Assignment
Search the listing below for the word "Stylecraft" and copy each line where it appears.

------------------------------------

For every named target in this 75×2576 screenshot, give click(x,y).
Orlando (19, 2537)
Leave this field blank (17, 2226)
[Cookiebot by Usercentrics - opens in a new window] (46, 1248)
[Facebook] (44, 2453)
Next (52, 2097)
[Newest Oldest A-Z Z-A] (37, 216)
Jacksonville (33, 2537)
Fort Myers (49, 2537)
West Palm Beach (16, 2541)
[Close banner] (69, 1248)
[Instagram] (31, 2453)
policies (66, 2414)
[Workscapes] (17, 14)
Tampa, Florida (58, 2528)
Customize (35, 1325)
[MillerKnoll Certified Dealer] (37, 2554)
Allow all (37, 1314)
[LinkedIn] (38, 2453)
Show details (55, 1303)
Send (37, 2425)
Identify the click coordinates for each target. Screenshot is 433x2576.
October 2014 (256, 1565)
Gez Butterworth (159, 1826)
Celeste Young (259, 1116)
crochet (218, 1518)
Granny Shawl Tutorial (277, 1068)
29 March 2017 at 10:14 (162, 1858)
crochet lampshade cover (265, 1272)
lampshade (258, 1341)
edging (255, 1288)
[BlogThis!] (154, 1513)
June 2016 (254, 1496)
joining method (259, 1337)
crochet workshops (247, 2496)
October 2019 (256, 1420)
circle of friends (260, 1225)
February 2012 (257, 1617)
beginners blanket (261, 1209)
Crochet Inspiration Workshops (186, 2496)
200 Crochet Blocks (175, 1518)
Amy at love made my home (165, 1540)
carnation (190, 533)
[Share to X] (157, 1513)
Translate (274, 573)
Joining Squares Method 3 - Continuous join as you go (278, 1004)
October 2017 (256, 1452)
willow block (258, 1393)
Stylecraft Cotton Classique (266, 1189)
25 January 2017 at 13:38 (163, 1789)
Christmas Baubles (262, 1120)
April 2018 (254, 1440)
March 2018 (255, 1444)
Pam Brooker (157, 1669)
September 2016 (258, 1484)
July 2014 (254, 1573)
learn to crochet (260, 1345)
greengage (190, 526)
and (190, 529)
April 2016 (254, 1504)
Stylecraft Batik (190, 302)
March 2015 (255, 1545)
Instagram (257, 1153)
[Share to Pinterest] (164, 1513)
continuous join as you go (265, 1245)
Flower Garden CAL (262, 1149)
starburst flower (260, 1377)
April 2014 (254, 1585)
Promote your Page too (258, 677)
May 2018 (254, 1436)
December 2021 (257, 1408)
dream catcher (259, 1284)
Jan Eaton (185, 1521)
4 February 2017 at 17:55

------------------------------------

Solution for this task
Stylecraft Cotton Classique (266, 1189)
Stylecraft Batik (190, 302)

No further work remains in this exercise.